I also started asking administrators to tell the group about the ways in which they were succeeding in meeting district goals, whether by increasing access to high level courses, implementing a new approach to social-emotional learning, confronting racism, or engaging the community. It was important, I thought, for leaders to share the specific things that they were doing to improve their schools and offices. As my 12th grade creative writing teacher Ms. Freedman always said, “Show, don’t tell” — I didn’t want to tell people to adopt new practices; I wanted them to show each other what they were doing.

However, perhaps the most important thing I did to change the district’s culture was to insist on speaking my truth. I came out very publicly against former Secretary Arne Duncan’s Race To the Top initiative, not because I disagreed with everything in it but because it made no sense to me to implement the Common Core (which I favored) while still beholden to the NCLB accountability mechanisms based on the old state tests. My message to district leaders, teachers, staff, and the community was that I intended to lead in the way that I felt was right for Montgomery County, even if I ran afoul of federal policy positions. And that was the behavior that I hoped to see in every department, office, and school. MCPS had always been a system where people followed orders from the top — shortly after I arrived, in fact, many district leaders assured me that they were good soldiers and would follow my directives. But I didn’t want people to follow my orders. I wanted leaders to speak up on behalf of kids, families, and communities.

Did my efforts to visit classrooms, recognize good work, and speak my truth have an effect on the local culture, or did that culture eat me for lunch? It’s hard to say — student achievement tests are everywhere, but finding good measures of cultural change is difficult.

I suppose one has to have faith in the process and trust that such changes will unfold over the long term.
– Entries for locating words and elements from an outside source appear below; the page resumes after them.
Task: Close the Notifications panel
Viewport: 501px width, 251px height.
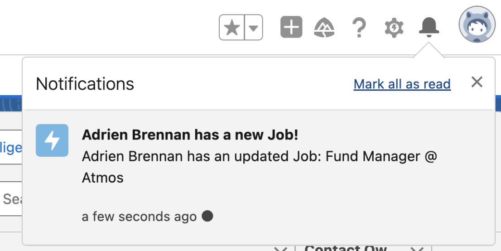Action: pyautogui.click(x=477, y=82)
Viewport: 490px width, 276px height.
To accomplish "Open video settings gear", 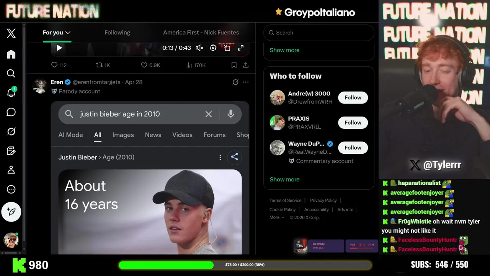I will [213, 48].
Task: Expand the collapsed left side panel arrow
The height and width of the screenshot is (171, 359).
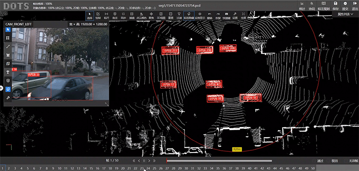Action: click(x=1, y=88)
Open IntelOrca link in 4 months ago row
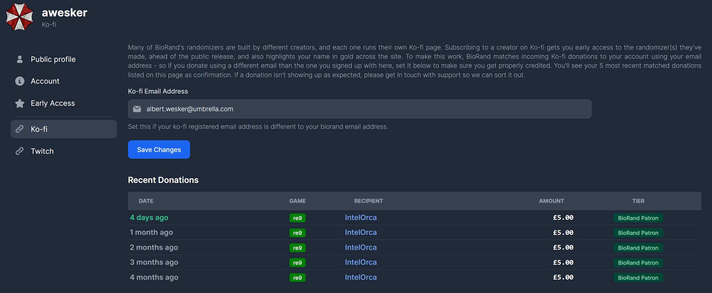The width and height of the screenshot is (712, 293). pyautogui.click(x=361, y=277)
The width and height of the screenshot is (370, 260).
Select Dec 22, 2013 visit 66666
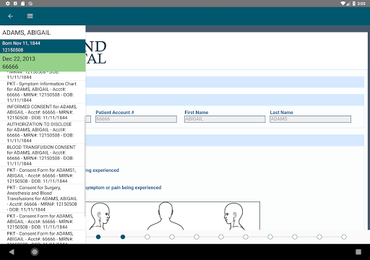tap(43, 62)
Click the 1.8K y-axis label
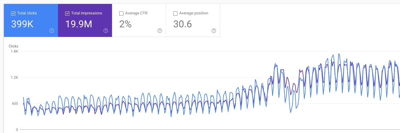Image resolution: width=400 pixels, height=133 pixels. click(14, 51)
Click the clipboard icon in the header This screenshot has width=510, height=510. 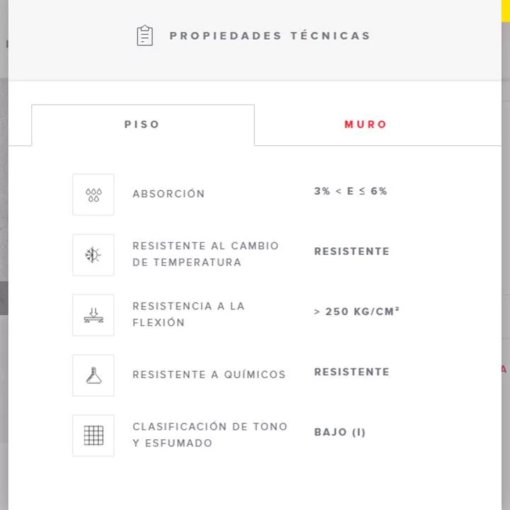145,35
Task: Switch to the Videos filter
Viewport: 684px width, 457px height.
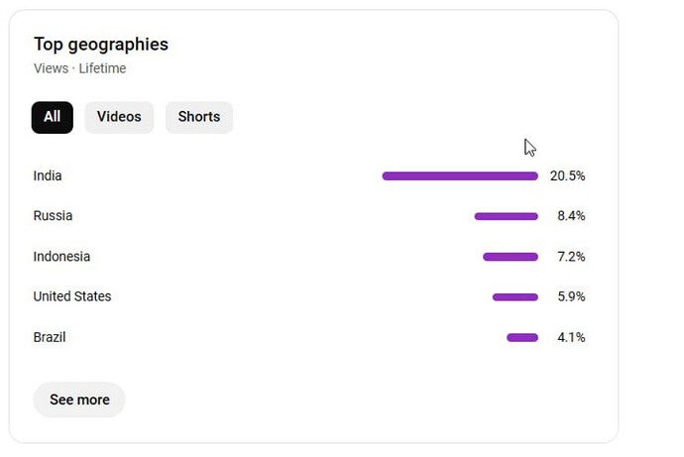Action: click(119, 117)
In this sense (but only in this sense!), serving as a school leader is a bit like parenting: I have to trust that if my wife and I model our values and put our beliefs into practice, some of that will rub off on our three kids. Not that I expect my kids, 20 years  from now, to look back and say, “Hey Dad, thanks for that time in 2017 when you taught me a valuable lesson about how to live my life.” But they observe, and they listen, and they absorb. And we hope that later on, when they have to make critical decisions of their own, our models will provide good examples for them to follow.

Reference

Childress, S., Doyle, D., & Thomas, D. (2009). Leading for Equity: The Pursuit of Excellence in Montgomery County Public Schools. Cambridge, MA: Harvard Education Press.